Monday, January 21, 2019

A question about coalescent-based species phylogenies


This may be a naive question; but as I am now semi-retired, so I can now ask it without professional embarrassment.

It is common when constructing species phylogenies (both trees or networks) to use a model that takes into consideration multiple replacements of characters through evolutionary time. If the states of any given character have been modified multiple times, then the currently observed differences in that character between taxa will not accurately reflect their evolutionary history.

For example, we "correct for multiple substitutions" when using DNA/RNA sequence data. We do this because, with only four character states, the probability that undetectable multiple substitutions have occurred increases considerably through evolutionary time. So, we have developed any number of sophisticated models for addressing this issue, such as JC and GTR; and it is unusual to see a published paper with a species phylogeny that does not use one of them.

This leads to a question about population phylogenies. In this case, the use of the coalescent model is prevalent. It allows the calculation of various population parameters, based on viewing phylogenies backwards through time. For the purpose of phylogenetics, the key calculation is the coalescence time of each pair of lineages, although population size is also of some interest.

The coalescent model is based on a set of assumptions, of course. Indeed, it is based on the Fisher-Wright model of population genetics. This is an infinite-sites model, meaning that it assumes that multiple replacements of characters do not occur during the evolution of the populations.
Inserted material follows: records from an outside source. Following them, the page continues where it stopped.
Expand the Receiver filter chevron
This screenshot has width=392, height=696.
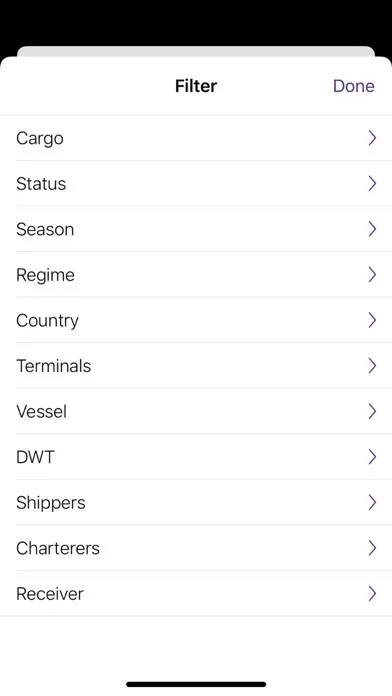point(372,593)
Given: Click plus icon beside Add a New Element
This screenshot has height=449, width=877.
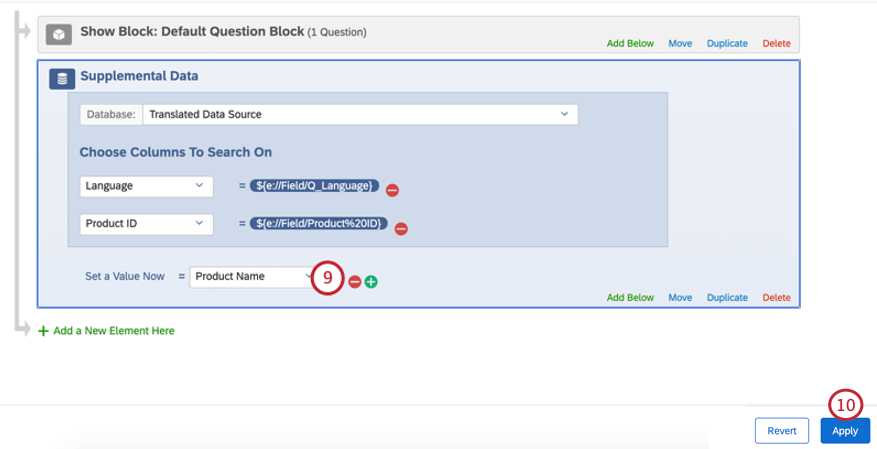Looking at the screenshot, I should click(43, 331).
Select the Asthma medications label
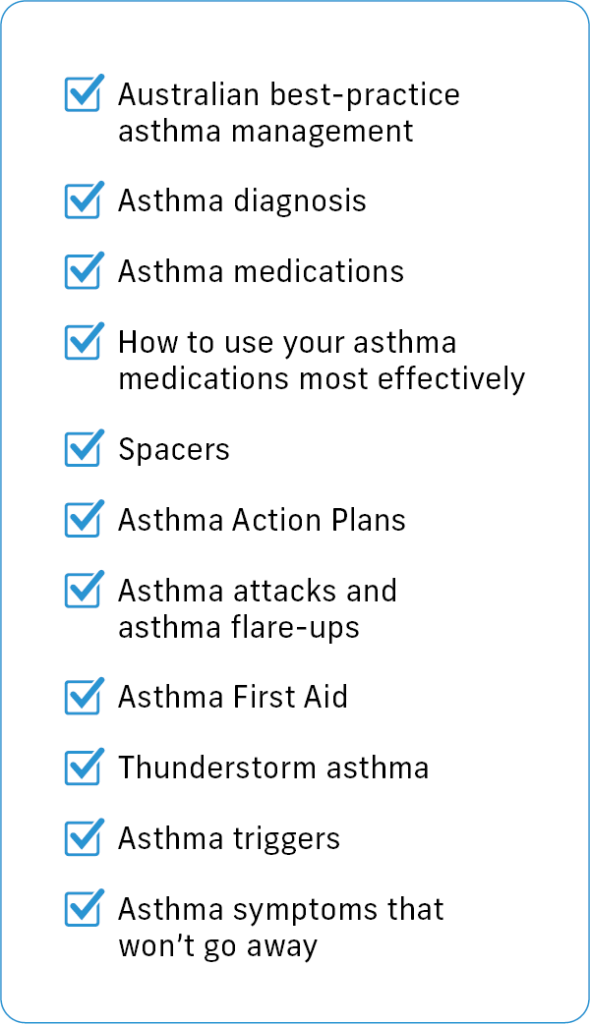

That is, if the genetic sequences are infinitely long then the probability of multiple substitutions is 1 / infinity = zero.

This, then, is my question: Can we really assume that multiple substitutions never occur, in one part of the analysis, and assume that they are so common that we need to adjust for them, in another part of the same analysis?

I have not found this issue addressed either in the published literature or on the internet. Indeed, most people I have spoken to did not even realize that the coalescent is ultimately based on an infinite-sites model. So, for me at least, this is an interesting question.